Tuesday 20 July 2010

Day Sixteen: surfaces everywhere

With the hard slog of the day before (largely) over, all were rewarded by the appearance of 'surfaces' across the the trench. This is a term used by archaeologists to describe features such as floors or occupation layers, as opposed to the large dumps of demolition or collaspe material we've largely been removing to date. In layman's terms this is the fun stuff! In the centre of the trench further flat flag stones started to appear and these seem to be related to the fireplace structure we've all be admiring for ages.


The site looking largely rubble free! Spot the possible floor flags.

To the west of the fireplace removal of a demolition layer that contained lots of burnt material revealed a hard packed surface. Although this doesn't appear to have a flagged floor, we did get a glimpse of what might be an early phase of occupation, as there is another wall running at an odd angle to all the others underneath.
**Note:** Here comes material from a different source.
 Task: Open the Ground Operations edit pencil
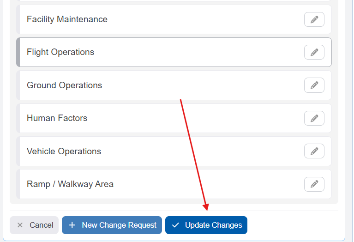pos(314,85)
An earlier phase wall emerging?

Everyone seemed to really enjoy the new developments taking place in Trench One, or perhaps it was just Beryl's home cooked bacon sarnies that raised morale. Whatever it was, all were relived that the somewhat apocalyptic weather warnings that had been issued through out the day proved unfounded and we hardly experienced a drop of rain.

Phoebe is overjoyed at having travelled all the way from New Zealand just for this!
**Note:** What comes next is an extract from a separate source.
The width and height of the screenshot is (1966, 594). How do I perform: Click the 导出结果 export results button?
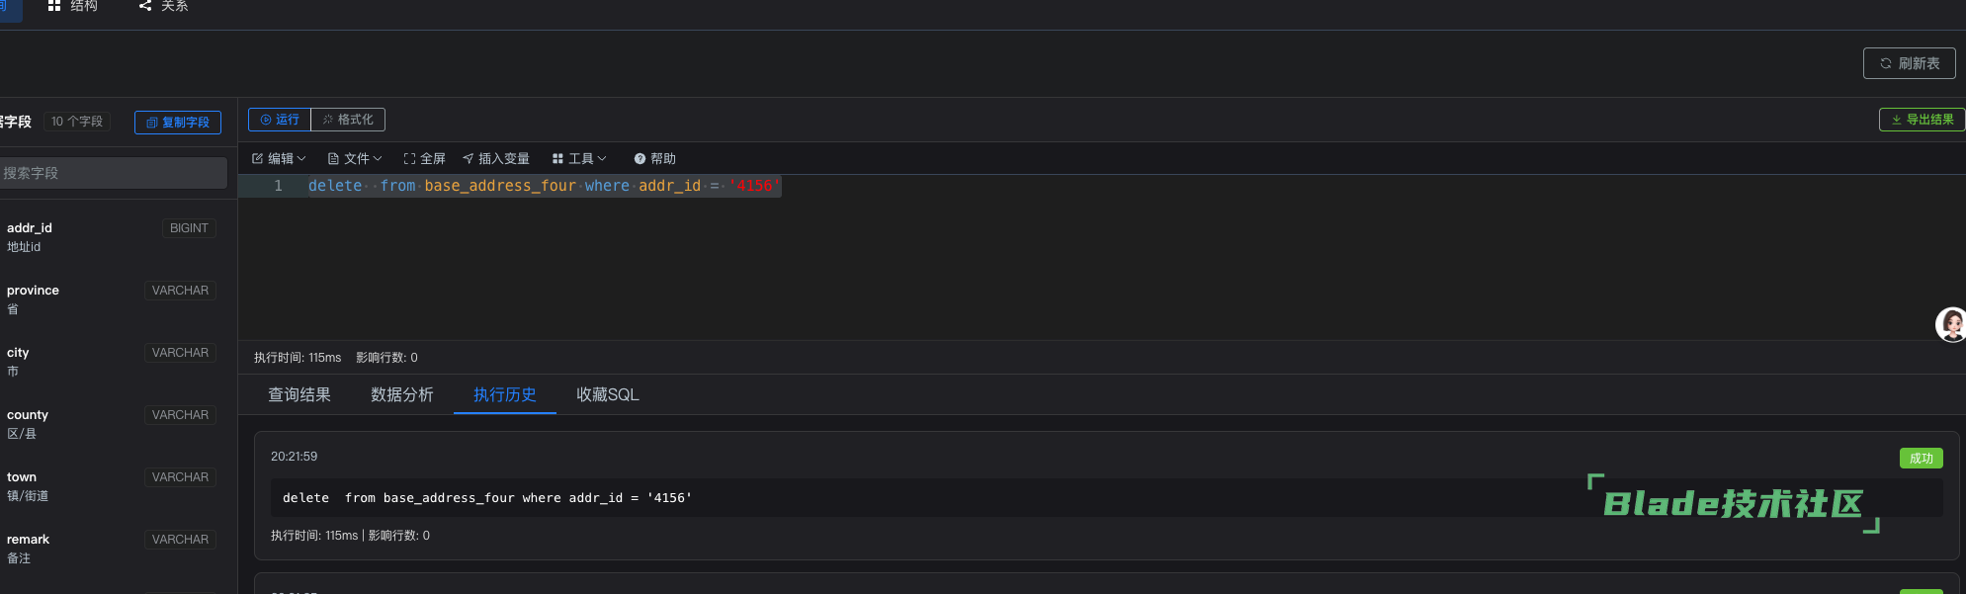(1921, 119)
Millie just loves cleaning up that floor

All the finds we're getting now are now much more significant, as they relate directly to the occupation and use of the buildings, rather than having been dumped after the structures were abandoned. We've been finding lots more pottery and some interesting 'small finds', which are artefacts that we record the exact three dimensional location of using the total station. These include another nice copper pin, which mysteriously came two pins once it passed through Pete's hands and a very small piece of glass found by Ian. This got Hugh rather excited, who announced it was part of a portion of decorated Venetian drinking glass, despite the fact it looked distinctly 1970s in date to everyone else.

A tiny piece of rather groovy Venetian glass

Back in Trench 2 things were also hotting up. With the removal of a spread of stones a new feature crossing the trench was seen. This was running at a different angle to the large wall, and appears to be a narrow cut filled by large stones set on their edge. No one would really tell what this was, but once this is cleaned up it can be excavated properly.

Emma and Dane cleaning up the new linear feature

So all in all another successful day!